§ **TASK BRIEF**:
The answer must be an exact copy of the entries below, with no images in it.

§ **DATASET**:

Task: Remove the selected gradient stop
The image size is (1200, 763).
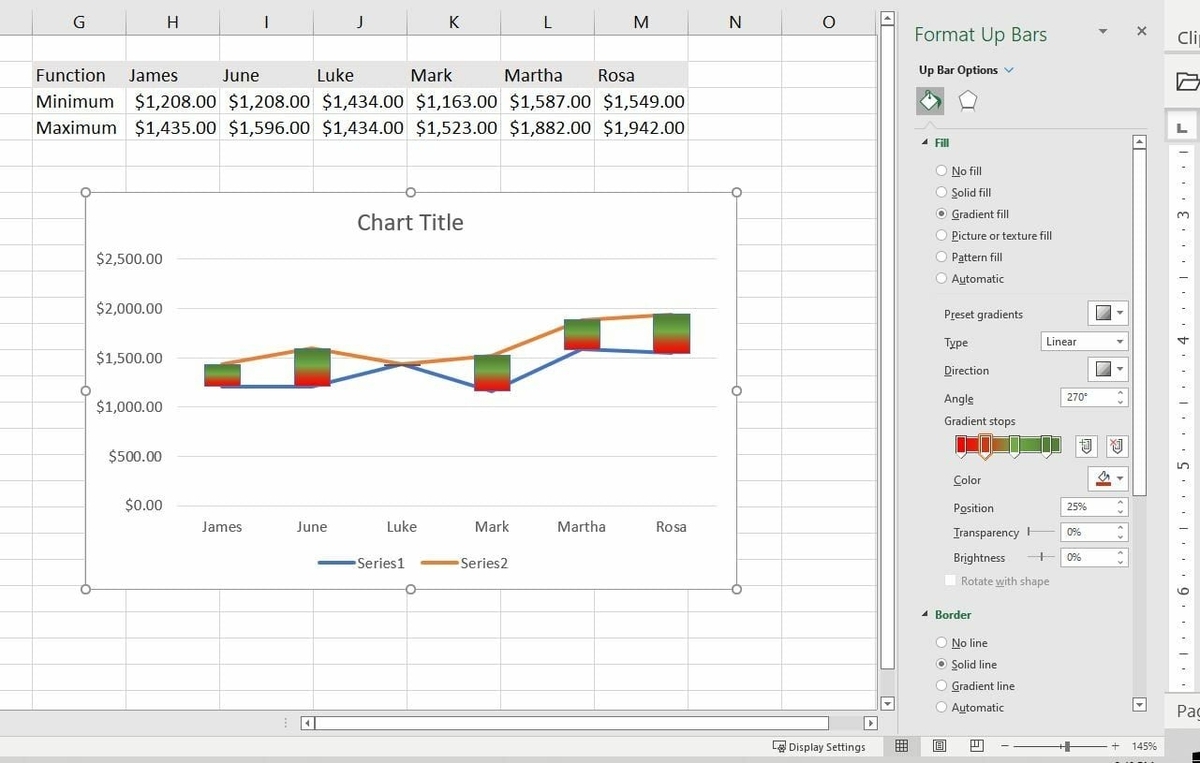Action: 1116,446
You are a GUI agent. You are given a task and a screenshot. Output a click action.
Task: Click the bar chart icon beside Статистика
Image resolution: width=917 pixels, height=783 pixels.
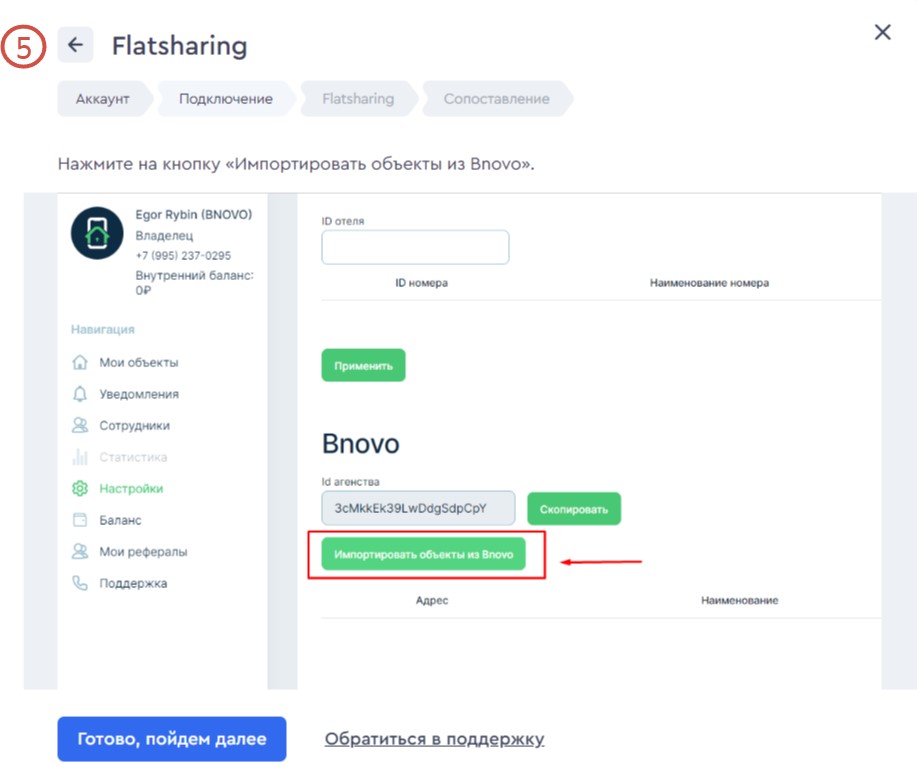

§ **SOLVED PROBLEM**:
Task: Remove the selected gradient stop
The image size is (1200, 763).
Action: 1116,446
You are a GUI agent. You are given a task and a screenshot. Output a click action.
Task: Click the bar chart icon beside Статистика
Image resolution: width=917 pixels, height=783 pixels.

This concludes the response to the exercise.